Coffee was introduced to Java in the 17th century by the Dutch East India Company, which was seeking to break the worldwide Arab monopoly on the coffee trade. The massive 822-hectare plantation, which Iwan manages on the slopes of Ijen near Kalibento was established by Dutch colonialists in the late 1800s.
Today, I’m on a mission to learn more about coffee processing, so Iwan’s staff are demonstrating the age-old method, which begins with the freshly-picked cherries being spread out on a concrete pad to dry in the sun. This drying process, which involves raking and turning throughout the day, can continue for several weeks until the moisture content of the bean is approximately 11%. Next, the dried cherries are hulled by hand to remove the dried outer fruit layer and the parchment that covers the bean. The remaining product is the green-hued coffee beans; these can last for years if stored in the correct conditions.
kopi luwak is a unique product with a history that goes back to the mid-nineteenth century.
Moving into Iwan’s roasting room, I watch the hand-roasting process, which utilises a traditional clay pan over an open wood fire. It’s essential that the beans are kept moving throughout the entire process to keep them from burning. After about ten minutes, as the sugars that are naturally contained within the beans are caramelised, the beans release the first aromatic substances – the volatile aromas of coffee are made up of over 700 of these! Then, as the minutes go by and the temperature continues to rise, I observe a colour change that goes from golden to amber to dark brown. Under the effect of the heat, the water has evaporated and the sugars and tannins have disappeared; the grain has swollen in size by 60%, releasing a gas, which produces a crackling sound, and this is the point where I become ecstatic about that incredible aroma.
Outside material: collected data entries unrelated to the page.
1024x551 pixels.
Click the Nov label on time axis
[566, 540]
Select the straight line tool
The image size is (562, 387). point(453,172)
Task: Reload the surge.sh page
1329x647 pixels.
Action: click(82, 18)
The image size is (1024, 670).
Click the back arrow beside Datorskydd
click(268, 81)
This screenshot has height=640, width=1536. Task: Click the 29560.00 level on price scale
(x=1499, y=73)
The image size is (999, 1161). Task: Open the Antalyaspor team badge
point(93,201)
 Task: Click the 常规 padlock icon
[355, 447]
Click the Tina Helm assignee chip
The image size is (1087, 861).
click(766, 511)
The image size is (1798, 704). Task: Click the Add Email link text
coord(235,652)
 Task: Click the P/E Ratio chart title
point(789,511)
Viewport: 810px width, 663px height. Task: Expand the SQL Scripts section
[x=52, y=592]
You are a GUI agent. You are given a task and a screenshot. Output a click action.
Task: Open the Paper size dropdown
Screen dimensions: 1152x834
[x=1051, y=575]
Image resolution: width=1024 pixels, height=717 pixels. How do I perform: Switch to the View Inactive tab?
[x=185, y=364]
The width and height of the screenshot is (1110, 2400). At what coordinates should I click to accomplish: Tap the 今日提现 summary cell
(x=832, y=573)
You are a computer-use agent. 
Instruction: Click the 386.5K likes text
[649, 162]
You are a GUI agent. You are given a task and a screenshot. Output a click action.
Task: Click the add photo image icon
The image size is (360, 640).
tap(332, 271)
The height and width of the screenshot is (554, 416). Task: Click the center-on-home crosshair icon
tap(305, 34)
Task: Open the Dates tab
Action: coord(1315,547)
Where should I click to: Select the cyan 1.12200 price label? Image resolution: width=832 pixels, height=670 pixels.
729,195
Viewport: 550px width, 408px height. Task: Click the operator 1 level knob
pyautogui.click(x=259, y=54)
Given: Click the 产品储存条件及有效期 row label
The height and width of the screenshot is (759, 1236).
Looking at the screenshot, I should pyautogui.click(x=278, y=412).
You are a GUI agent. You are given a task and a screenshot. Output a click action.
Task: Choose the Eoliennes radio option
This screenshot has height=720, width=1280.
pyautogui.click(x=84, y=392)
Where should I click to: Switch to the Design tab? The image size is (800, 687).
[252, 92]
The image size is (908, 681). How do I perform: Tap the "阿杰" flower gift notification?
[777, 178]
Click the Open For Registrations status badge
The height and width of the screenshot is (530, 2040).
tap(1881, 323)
And so, I spend the rest of the afternoon drinking the stuff. What also excites me is the opportunity to sample some of Iwan’s prized 100% wild ‘kopi luwak’, a unique product with a history that goes back to the mid-nineteenth century when the native farmers and plantation workers were prohibited by the Dutch from harvesting coffee for their own use. Interestingly, they discovered a remarkably unconventional way in which to taste the produce.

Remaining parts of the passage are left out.